* _Task_
The answer should reproduce every entry exactly and contain no images.

Data entries:
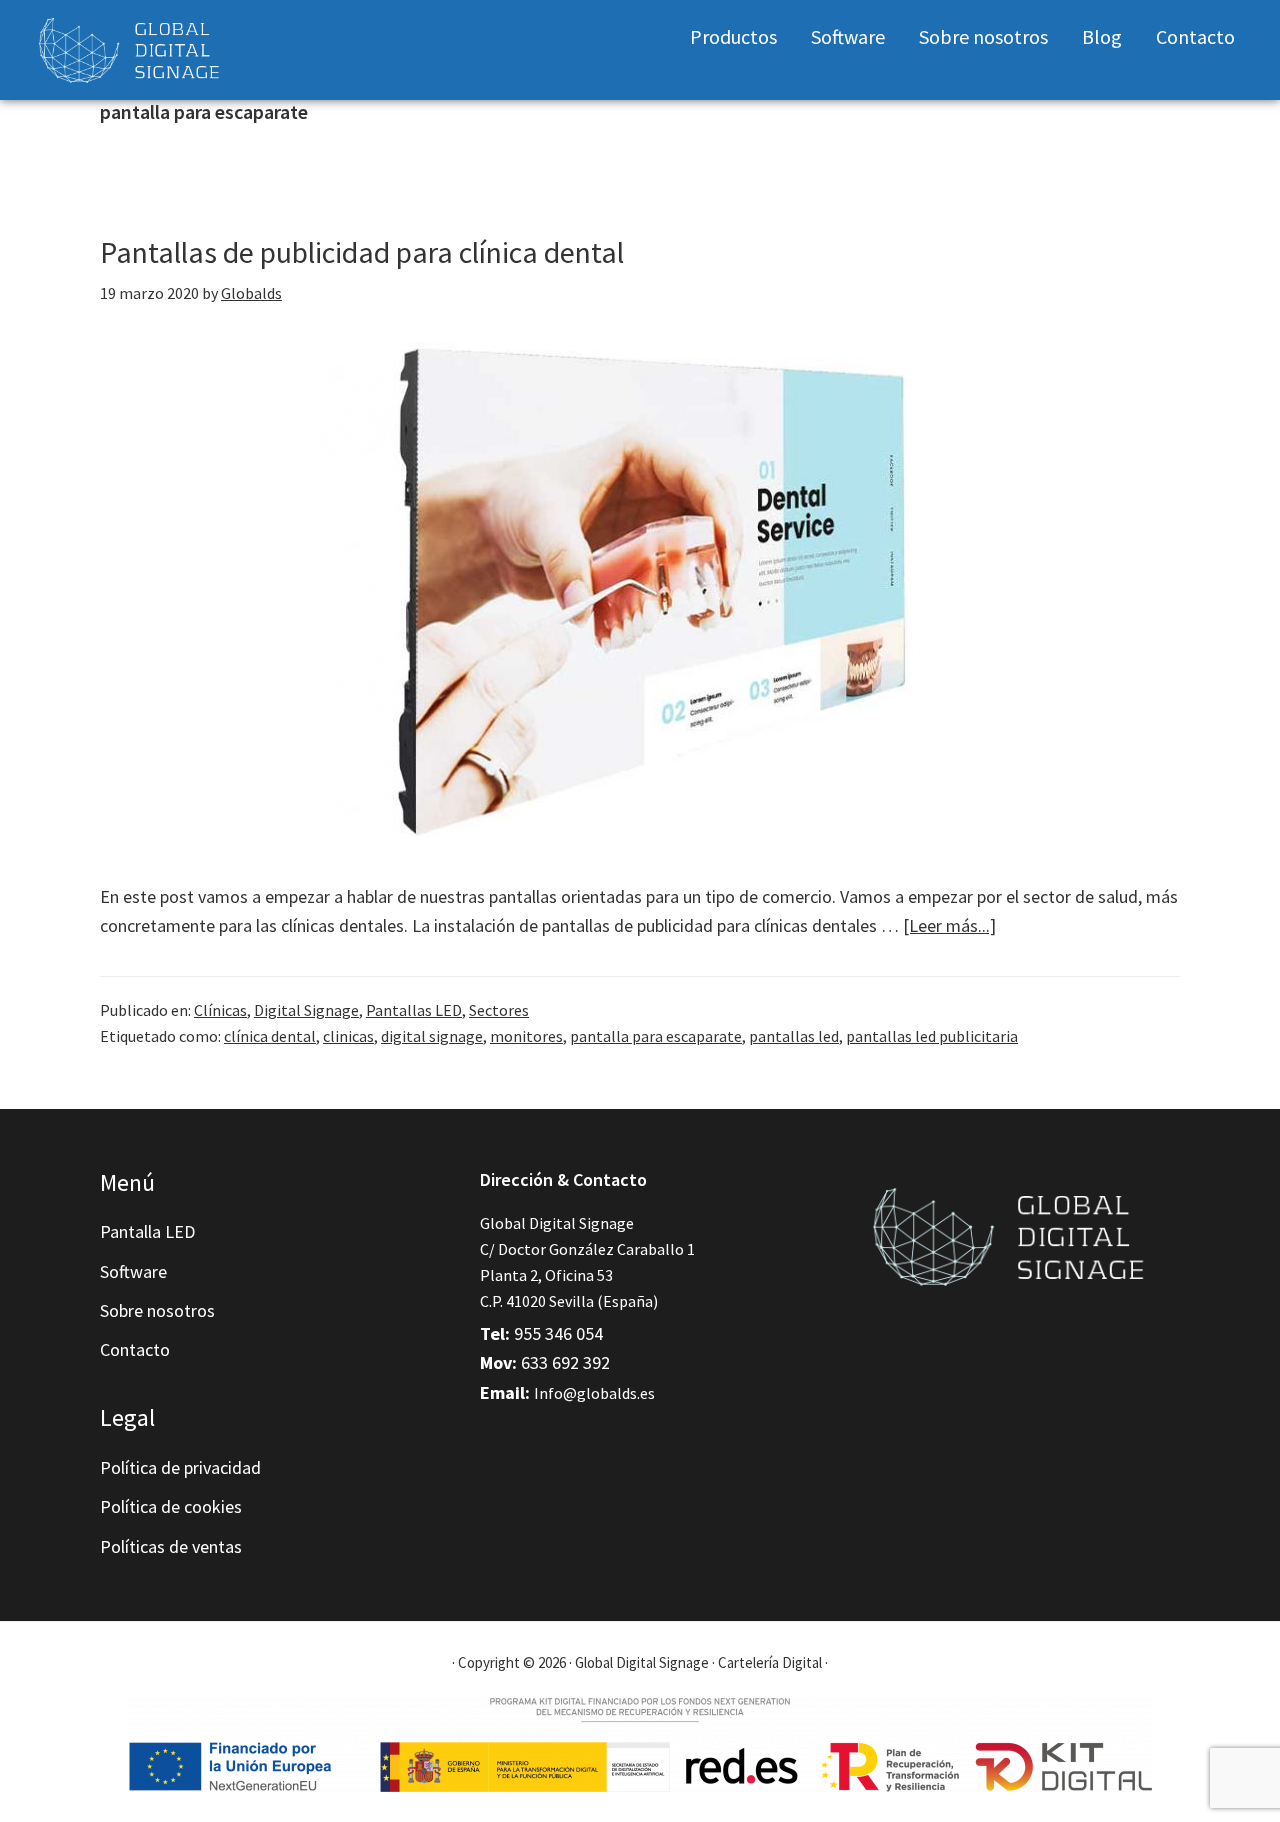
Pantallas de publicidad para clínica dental (362, 252)
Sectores (499, 1010)
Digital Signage (306, 1010)
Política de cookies (171, 1506)
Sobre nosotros (157, 1310)
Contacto (135, 1349)
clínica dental (270, 1036)
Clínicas (220, 1010)
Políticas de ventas (171, 1546)
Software (133, 1271)
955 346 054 (558, 1333)
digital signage (432, 1036)
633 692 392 (565, 1362)
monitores (526, 1036)
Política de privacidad (180, 1467)
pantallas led (794, 1036)
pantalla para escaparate (656, 1036)
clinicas (348, 1036)
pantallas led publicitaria (932, 1036)
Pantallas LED (414, 1010)
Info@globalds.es (594, 1393)
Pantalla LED (147, 1231)
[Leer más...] (949, 926)
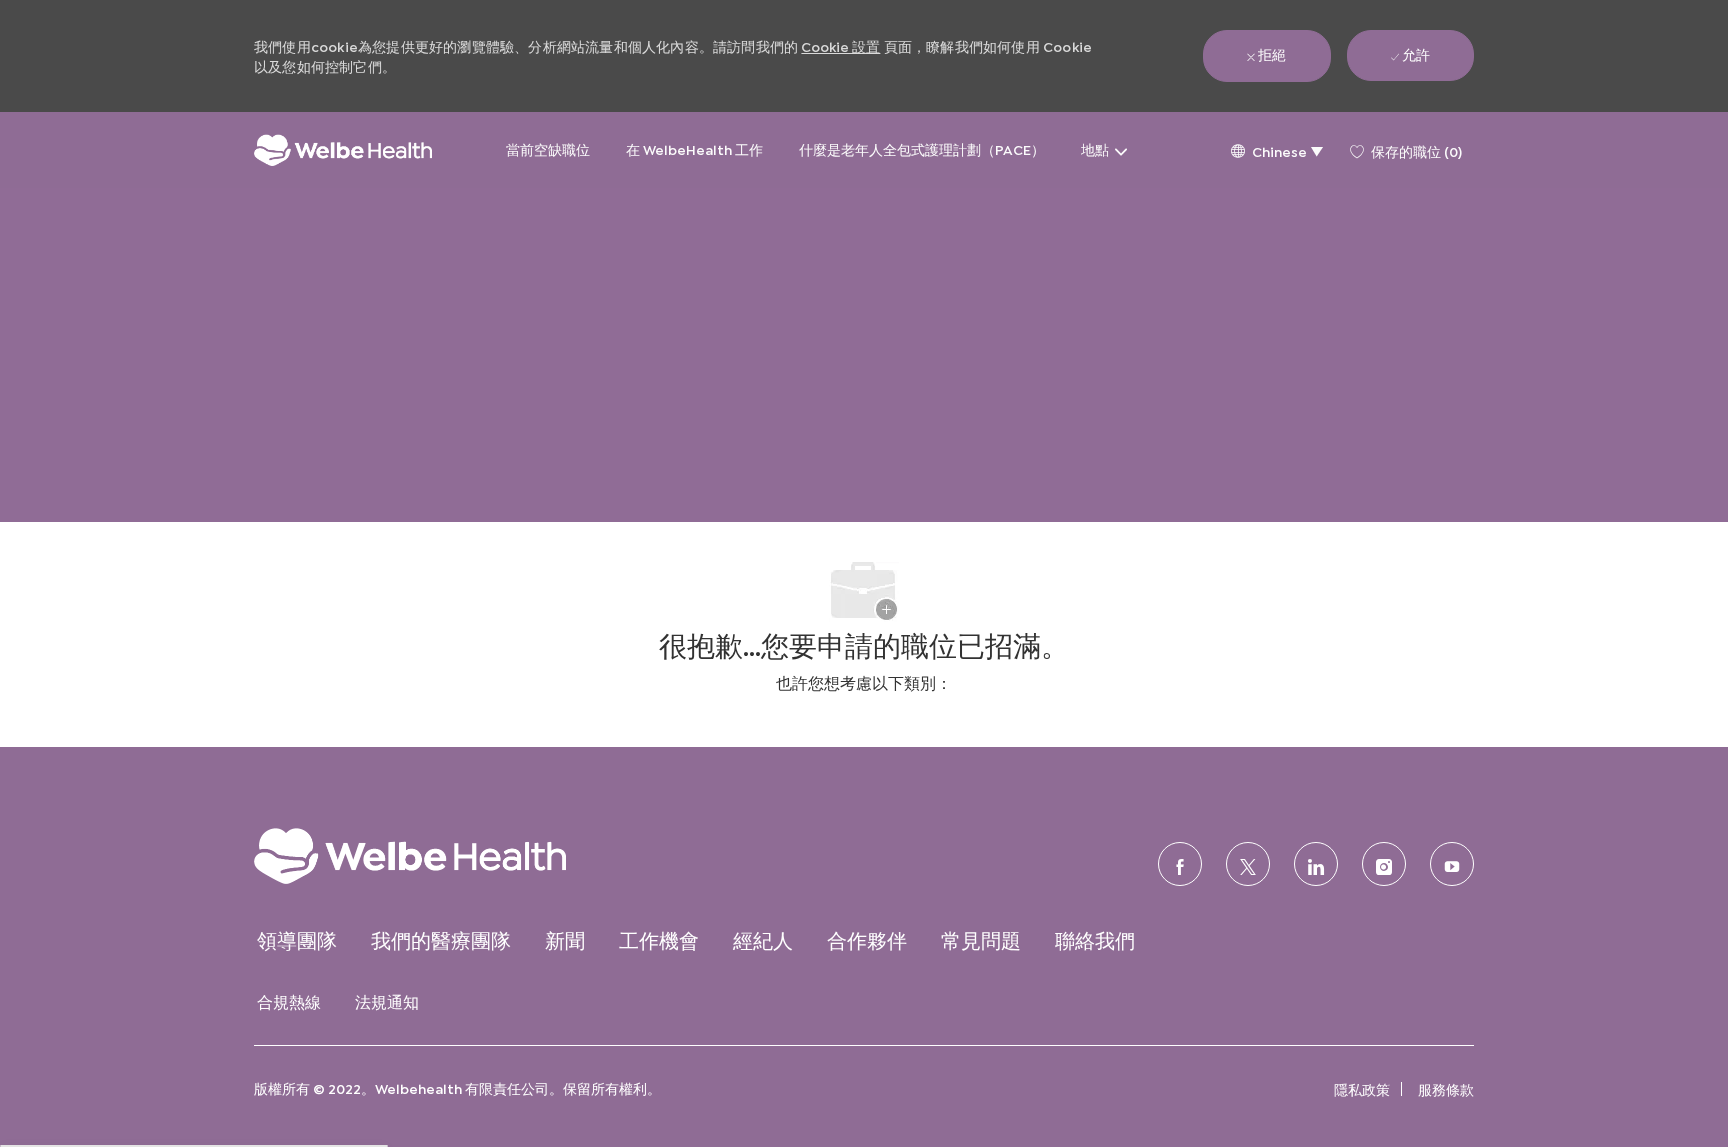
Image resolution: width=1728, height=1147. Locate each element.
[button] (1276, 150)
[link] (449, 855)
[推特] (1248, 864)
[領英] (1316, 864)
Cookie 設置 (840, 45)
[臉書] (1180, 864)
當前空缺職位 (548, 148)
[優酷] (1452, 864)
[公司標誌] (343, 150)
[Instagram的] (1384, 864)
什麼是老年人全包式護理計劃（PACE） (922, 148)
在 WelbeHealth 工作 (694, 148)
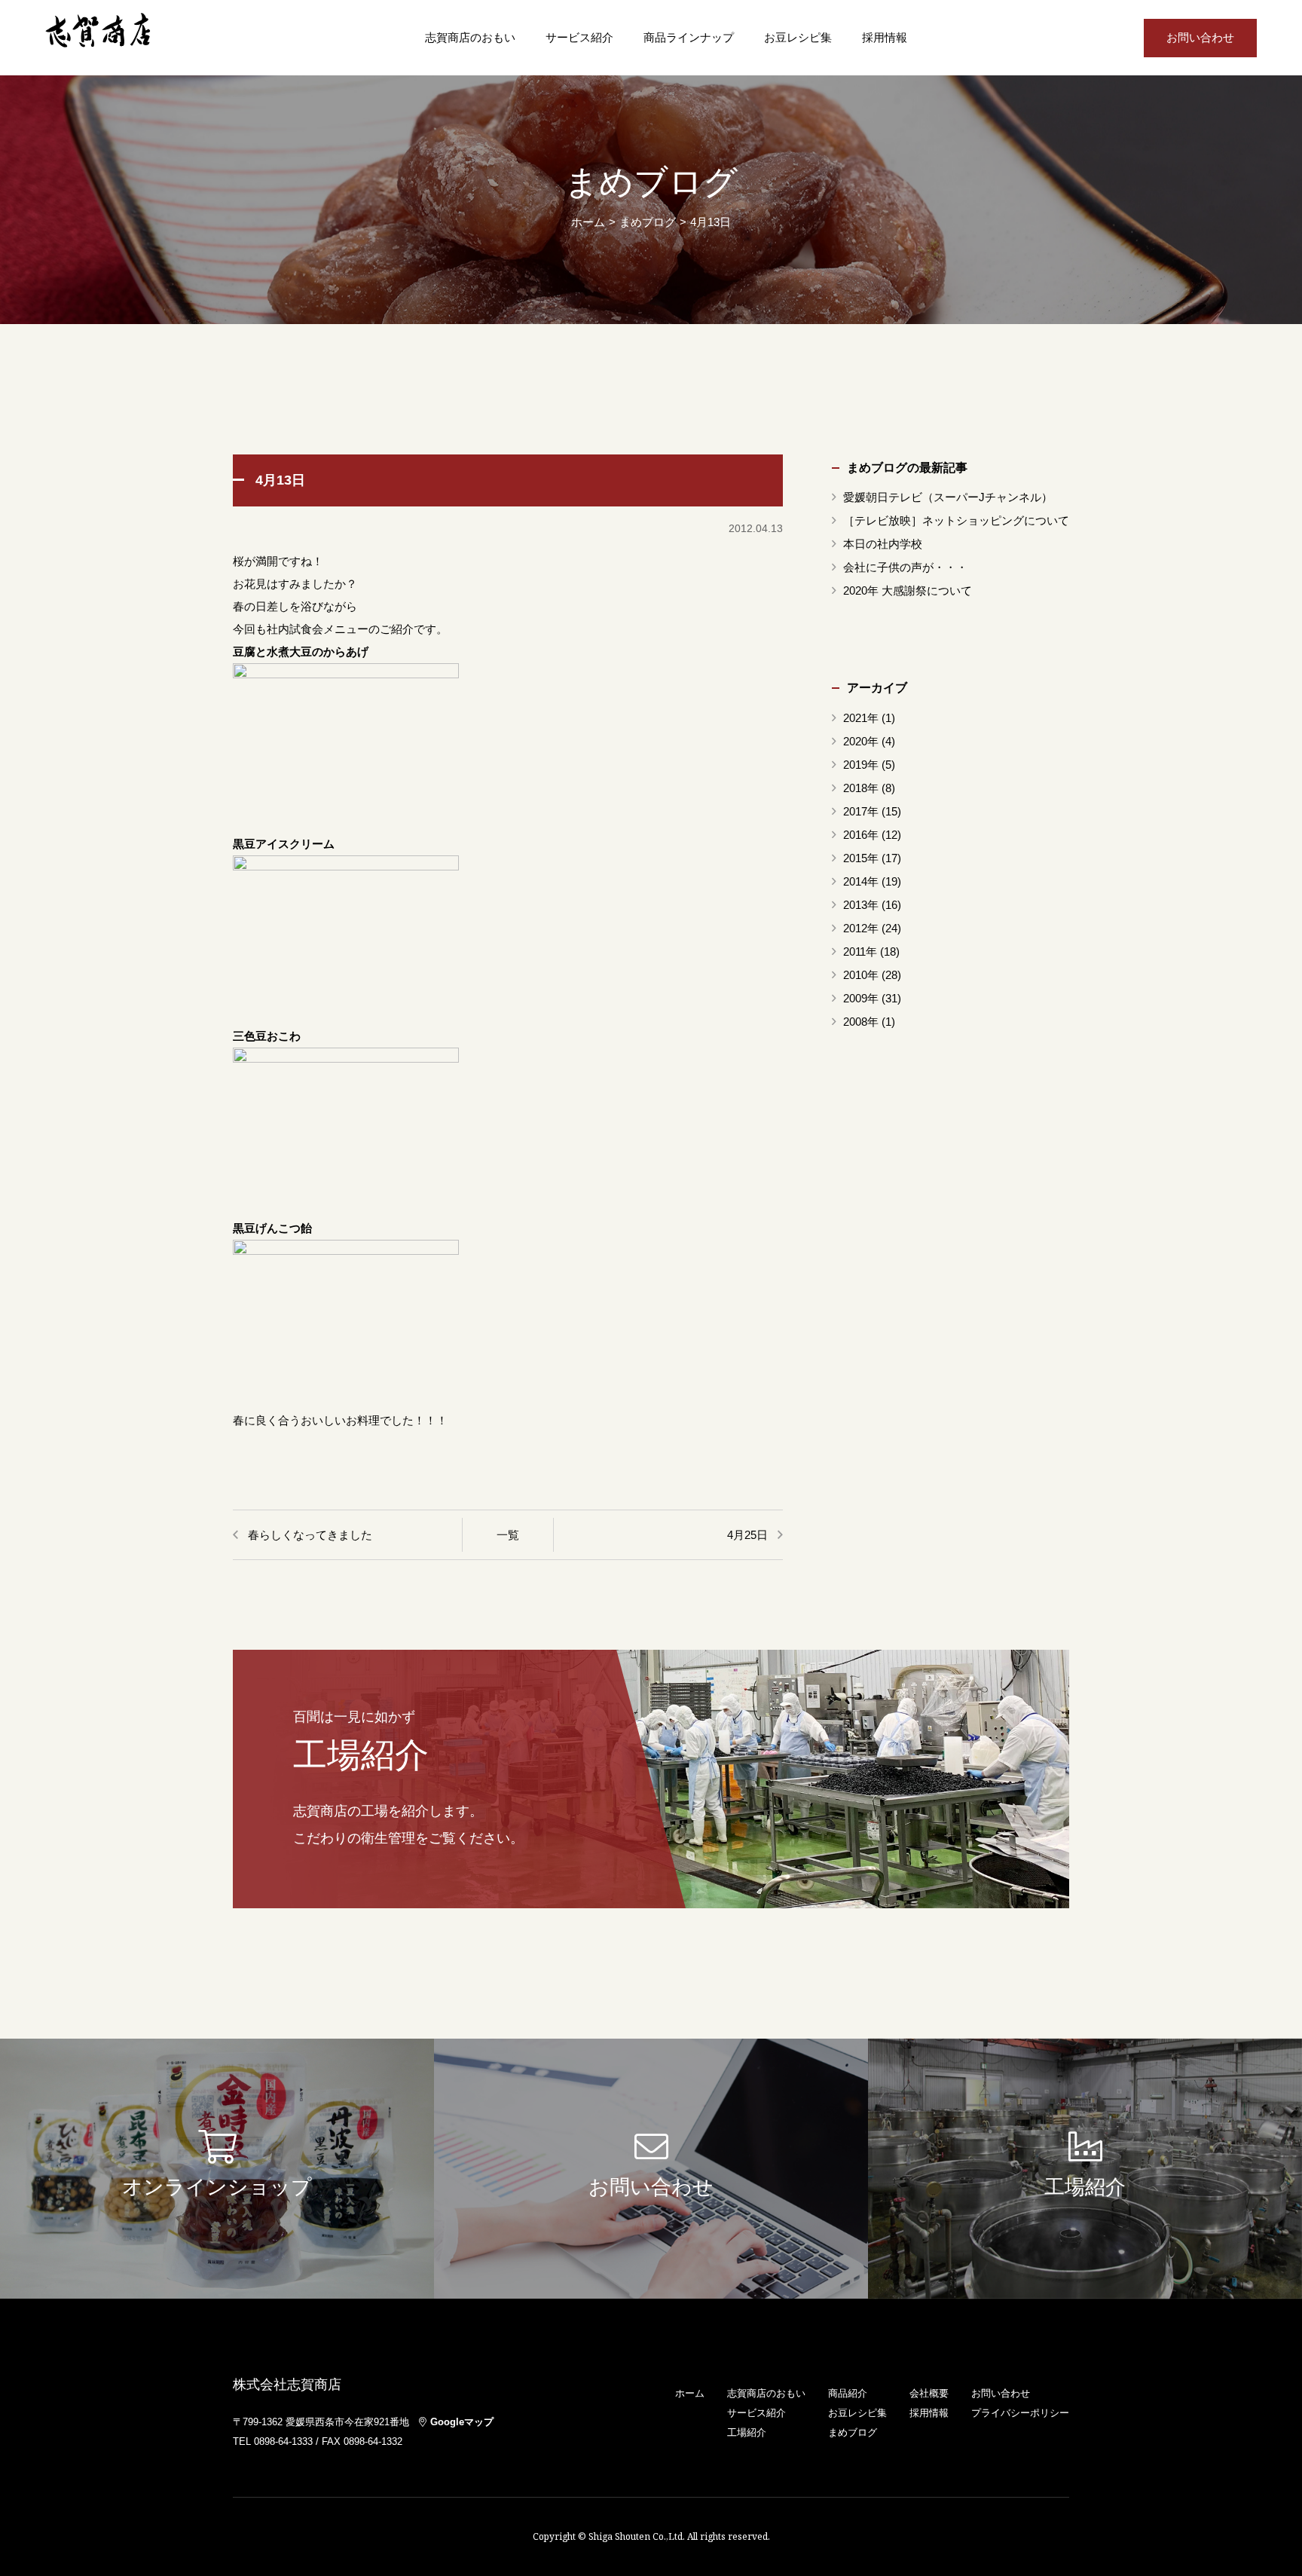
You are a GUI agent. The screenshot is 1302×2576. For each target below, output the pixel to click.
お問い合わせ (1200, 38)
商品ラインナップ (688, 38)
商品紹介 (847, 2393)
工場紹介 (746, 2432)
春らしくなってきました (310, 1534)
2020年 (861, 741)
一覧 (508, 1534)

* _Finished task_
Pantallas de publicidad para clínica dental (362, 252)
Sectores (499, 1010)
Digital Signage (306, 1010)
Política de cookies (171, 1506)
Sobre nosotros (157, 1310)
Contacto (135, 1349)
clínica dental (270, 1036)
Clínicas (220, 1010)
Políticas de ventas (171, 1546)
Software (133, 1271)
955 346 054 (558, 1333)
digital signage (432, 1036)
633 692 392 (565, 1362)
monitores (526, 1036)
Política de privacidad (180, 1467)
pantallas led (794, 1036)
pantalla para escaparate (656, 1036)
clinicas (348, 1036)
pantallas led publicitaria (932, 1036)
Pantallas LED (414, 1010)
Info@globalds.es (594, 1393)
Pantalla LED (147, 1231)
[Leer más...] (949, 926)
Image resolution: width=1728, height=1147. Locate each element.
[button] (1276, 150)
[link] (449, 855)
[推特] (1248, 864)
[領英] (1316, 864)
Cookie 設置 (840, 45)
[臉書] (1180, 864)
當前空缺職位 (548, 148)
[優酷] (1452, 864)
[公司標誌] (343, 150)
[Instagram的] (1384, 864)
什麼是老年人全包式護理計劃（PACE） (922, 148)
在 WelbeHealth 工作 (694, 148)
You are a GUI agent. The screenshot is 1302×2576. For each target below, output the pixel to click.
お問い合わせ (1200, 38)
商品ラインナップ (688, 38)
商品紹介 (847, 2393)
工場紹介 (746, 2432)
春らしくなってきました (310, 1534)
2020年 (861, 741)
一覧 (508, 1534)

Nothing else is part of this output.